--- Material for this exercise ---

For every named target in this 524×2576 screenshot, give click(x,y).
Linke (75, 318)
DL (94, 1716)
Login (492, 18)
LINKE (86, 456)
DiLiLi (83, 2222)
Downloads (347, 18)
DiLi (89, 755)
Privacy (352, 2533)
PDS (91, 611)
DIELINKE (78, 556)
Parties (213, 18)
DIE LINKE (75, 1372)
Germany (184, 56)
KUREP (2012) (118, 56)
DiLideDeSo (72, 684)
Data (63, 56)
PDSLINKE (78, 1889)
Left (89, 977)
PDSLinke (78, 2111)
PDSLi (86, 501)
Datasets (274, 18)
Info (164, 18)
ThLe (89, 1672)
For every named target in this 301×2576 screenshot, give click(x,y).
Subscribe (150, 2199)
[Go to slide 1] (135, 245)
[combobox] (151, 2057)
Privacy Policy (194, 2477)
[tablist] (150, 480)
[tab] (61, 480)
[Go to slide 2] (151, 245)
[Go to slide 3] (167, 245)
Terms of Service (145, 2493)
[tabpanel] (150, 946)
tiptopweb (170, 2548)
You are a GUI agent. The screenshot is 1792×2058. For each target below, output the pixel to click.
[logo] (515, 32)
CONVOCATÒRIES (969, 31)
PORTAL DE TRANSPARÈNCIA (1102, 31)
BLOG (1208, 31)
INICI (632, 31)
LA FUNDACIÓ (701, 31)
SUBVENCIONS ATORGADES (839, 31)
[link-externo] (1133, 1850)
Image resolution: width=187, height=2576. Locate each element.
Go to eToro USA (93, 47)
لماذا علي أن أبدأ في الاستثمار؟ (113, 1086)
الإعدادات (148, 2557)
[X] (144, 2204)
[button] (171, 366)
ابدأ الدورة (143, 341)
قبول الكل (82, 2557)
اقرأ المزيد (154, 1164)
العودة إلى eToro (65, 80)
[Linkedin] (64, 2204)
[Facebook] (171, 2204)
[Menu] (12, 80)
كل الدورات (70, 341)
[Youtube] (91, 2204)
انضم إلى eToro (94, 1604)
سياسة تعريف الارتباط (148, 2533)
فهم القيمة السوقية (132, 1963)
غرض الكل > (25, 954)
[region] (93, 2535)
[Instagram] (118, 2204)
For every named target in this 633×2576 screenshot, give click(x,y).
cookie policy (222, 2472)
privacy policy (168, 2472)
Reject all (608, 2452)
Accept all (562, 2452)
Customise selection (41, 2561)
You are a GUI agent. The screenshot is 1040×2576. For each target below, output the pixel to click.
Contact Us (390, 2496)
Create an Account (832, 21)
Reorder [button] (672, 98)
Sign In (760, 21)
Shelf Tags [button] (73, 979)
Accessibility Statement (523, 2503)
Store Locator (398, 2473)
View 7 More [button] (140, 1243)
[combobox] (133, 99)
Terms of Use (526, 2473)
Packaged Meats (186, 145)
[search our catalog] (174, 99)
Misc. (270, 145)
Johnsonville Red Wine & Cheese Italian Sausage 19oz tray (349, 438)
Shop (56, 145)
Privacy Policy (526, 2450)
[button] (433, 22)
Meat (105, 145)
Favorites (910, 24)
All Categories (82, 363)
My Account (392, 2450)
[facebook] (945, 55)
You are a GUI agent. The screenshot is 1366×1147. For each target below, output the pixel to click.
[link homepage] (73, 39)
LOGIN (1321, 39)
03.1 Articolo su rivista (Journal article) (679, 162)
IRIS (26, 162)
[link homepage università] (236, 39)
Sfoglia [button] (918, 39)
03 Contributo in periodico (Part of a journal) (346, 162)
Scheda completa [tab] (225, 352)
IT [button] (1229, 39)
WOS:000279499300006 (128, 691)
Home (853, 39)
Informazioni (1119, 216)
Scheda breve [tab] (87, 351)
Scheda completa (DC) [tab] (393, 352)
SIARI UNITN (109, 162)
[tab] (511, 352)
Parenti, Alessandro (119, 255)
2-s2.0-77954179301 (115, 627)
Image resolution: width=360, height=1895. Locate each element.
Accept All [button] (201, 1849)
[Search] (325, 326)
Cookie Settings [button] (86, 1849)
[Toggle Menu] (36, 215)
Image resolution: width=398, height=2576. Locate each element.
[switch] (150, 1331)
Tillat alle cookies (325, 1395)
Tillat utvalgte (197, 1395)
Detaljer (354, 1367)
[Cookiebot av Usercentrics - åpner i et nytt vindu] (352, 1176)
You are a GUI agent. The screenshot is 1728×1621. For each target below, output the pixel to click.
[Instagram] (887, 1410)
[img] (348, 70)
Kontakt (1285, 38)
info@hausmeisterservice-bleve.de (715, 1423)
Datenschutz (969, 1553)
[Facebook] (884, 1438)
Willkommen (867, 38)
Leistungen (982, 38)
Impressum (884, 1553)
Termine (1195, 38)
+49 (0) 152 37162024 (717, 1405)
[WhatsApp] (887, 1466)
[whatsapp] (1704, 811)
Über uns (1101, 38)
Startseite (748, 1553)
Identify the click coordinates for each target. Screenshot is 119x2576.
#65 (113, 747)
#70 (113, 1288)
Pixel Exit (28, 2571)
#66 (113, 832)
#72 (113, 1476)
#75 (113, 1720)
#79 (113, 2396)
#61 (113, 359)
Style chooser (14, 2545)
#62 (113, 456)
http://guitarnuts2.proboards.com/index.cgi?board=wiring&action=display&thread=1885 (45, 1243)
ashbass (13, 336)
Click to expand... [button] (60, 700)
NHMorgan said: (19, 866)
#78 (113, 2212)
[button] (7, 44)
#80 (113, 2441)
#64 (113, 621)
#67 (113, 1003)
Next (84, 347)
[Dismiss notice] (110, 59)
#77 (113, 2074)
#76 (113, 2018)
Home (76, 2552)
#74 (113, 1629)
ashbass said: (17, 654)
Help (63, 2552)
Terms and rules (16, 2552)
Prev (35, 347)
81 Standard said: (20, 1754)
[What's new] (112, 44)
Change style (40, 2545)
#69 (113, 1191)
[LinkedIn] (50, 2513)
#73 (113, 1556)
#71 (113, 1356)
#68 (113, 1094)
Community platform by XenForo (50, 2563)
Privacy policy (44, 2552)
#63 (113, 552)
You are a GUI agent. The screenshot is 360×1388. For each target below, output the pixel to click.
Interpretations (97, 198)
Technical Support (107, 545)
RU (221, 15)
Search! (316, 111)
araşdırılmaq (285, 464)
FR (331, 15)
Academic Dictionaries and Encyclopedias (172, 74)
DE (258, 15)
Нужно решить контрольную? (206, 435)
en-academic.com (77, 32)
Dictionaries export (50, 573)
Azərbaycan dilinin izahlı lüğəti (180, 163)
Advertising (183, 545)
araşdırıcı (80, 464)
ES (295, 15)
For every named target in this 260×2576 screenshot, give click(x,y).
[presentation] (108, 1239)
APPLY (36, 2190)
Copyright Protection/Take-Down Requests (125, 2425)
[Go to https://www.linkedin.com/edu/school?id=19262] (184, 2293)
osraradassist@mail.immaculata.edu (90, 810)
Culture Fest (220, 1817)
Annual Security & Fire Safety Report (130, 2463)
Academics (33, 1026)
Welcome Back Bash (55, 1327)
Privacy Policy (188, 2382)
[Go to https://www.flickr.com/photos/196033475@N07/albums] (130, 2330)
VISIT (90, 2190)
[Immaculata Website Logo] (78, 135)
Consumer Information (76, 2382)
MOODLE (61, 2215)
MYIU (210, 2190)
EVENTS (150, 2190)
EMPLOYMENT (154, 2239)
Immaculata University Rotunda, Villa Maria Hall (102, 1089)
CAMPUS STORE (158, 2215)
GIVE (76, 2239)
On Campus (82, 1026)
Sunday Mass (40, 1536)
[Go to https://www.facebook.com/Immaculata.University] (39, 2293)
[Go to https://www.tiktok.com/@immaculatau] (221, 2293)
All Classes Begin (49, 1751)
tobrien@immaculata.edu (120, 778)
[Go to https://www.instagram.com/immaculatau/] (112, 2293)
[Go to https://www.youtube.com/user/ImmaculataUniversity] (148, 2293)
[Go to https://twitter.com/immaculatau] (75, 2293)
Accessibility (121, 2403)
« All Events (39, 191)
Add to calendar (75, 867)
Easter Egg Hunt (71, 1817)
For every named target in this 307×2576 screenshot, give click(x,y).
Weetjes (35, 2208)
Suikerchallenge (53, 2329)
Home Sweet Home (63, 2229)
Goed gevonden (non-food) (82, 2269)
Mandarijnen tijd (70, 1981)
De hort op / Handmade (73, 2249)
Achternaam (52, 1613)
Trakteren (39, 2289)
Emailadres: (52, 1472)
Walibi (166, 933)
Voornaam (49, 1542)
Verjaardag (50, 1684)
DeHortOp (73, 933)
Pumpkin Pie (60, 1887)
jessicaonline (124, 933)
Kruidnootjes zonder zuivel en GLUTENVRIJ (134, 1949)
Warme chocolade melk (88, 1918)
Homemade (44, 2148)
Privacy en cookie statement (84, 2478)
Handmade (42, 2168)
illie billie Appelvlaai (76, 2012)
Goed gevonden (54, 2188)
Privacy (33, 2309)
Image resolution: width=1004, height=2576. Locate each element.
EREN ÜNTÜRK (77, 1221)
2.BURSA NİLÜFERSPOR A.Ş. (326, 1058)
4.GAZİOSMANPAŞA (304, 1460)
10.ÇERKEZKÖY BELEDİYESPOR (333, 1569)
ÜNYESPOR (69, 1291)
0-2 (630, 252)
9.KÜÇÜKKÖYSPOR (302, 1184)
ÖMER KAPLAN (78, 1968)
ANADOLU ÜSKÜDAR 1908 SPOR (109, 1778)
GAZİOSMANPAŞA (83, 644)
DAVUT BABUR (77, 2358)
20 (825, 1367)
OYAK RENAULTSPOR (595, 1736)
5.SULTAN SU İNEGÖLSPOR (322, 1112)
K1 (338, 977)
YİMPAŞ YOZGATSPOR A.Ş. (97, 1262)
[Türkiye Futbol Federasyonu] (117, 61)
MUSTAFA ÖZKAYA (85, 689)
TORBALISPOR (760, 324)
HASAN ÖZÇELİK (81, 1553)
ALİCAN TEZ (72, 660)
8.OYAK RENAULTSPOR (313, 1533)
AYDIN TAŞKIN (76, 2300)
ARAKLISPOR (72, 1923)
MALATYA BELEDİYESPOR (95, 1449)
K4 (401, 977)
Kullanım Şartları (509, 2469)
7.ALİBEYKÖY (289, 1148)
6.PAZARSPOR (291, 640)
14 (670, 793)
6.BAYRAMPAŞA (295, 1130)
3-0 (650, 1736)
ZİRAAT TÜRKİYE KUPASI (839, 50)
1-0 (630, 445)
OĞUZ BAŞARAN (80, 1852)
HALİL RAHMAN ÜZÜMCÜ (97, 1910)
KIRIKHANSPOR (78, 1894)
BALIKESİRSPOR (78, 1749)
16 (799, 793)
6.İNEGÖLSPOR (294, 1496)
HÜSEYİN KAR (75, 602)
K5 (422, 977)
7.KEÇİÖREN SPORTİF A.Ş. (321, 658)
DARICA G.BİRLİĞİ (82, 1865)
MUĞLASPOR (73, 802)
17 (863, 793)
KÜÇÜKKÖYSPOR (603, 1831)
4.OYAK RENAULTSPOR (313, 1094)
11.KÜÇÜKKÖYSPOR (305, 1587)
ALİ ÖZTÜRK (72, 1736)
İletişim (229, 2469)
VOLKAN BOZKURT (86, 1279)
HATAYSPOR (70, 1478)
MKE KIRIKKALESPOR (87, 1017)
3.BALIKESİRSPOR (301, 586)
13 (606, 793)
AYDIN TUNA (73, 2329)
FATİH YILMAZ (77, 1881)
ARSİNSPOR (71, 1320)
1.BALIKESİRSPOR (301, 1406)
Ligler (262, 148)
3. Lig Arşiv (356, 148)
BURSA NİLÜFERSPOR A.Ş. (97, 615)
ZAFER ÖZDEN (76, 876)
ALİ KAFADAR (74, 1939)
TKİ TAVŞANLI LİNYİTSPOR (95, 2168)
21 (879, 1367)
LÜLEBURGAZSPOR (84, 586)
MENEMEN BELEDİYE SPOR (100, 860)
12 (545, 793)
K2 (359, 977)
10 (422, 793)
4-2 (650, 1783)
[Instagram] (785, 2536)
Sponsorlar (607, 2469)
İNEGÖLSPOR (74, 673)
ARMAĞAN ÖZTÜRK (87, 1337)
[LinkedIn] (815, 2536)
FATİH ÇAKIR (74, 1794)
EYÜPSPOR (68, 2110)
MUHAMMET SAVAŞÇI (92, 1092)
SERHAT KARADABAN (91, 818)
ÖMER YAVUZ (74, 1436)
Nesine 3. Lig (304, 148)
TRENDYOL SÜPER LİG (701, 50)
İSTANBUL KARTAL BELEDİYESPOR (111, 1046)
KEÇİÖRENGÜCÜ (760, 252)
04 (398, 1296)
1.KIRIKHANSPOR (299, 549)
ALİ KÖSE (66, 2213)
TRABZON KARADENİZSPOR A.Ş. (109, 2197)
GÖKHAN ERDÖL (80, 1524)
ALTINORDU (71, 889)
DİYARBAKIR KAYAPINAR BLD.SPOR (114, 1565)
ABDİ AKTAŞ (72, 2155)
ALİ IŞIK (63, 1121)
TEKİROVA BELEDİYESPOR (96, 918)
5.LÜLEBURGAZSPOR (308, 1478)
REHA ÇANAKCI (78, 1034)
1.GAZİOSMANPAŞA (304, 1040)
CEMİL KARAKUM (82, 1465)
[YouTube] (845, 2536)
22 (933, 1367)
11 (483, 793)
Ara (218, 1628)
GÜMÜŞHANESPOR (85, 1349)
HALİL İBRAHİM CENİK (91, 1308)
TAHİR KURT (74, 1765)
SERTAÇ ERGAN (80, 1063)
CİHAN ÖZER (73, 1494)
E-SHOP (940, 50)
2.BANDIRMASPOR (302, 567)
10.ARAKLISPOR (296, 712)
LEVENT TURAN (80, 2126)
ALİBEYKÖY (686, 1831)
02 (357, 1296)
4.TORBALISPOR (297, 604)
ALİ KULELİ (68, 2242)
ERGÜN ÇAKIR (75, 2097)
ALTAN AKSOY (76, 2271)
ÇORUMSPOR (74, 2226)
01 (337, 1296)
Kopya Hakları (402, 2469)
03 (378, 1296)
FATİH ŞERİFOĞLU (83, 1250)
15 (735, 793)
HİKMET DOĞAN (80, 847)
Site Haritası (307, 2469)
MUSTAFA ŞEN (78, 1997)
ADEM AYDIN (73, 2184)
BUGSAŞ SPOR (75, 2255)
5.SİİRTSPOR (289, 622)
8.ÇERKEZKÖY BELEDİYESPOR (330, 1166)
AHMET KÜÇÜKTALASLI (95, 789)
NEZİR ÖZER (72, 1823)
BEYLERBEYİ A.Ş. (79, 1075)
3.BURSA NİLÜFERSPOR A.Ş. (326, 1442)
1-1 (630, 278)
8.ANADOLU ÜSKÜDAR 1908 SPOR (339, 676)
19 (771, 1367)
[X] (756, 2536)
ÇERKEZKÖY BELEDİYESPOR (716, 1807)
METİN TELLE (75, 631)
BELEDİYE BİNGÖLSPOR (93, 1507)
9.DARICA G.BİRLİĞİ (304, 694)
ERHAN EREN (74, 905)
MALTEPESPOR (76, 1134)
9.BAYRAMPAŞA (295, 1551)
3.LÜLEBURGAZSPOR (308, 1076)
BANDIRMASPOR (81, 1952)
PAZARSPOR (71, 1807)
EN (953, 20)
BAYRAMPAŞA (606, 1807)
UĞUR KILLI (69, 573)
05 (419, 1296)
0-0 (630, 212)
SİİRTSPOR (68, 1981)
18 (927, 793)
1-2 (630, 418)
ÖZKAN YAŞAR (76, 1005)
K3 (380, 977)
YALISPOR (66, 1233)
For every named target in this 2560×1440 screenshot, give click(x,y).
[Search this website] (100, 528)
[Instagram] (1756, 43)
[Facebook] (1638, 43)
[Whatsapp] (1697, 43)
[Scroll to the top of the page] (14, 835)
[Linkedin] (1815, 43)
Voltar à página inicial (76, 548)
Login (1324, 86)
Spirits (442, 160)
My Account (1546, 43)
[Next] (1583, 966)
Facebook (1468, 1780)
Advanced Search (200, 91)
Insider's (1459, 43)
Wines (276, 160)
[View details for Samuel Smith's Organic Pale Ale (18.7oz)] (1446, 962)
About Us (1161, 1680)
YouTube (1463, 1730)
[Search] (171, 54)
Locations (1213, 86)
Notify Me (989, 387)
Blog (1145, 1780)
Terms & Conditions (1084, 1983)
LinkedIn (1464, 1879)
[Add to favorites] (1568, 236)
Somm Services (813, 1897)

---

Task objective: Output the lines above exactly, but only those between the line holding "Datenschutz (969, 1553)" and the line holding "Startseite (748, 1553)", inclusive.

Answer:
Datenschutz (969, 1553)
[Facebook] (884, 1438)
Willkommen (867, 38)
Leistungen (982, 38)
Impressum (884, 1553)
Termine (1195, 38)
+49 (0) 152 37162024 (717, 1405)
[WhatsApp] (887, 1466)
[whatsapp] (1704, 811)
Über uns (1101, 38)
Startseite (748, 1553)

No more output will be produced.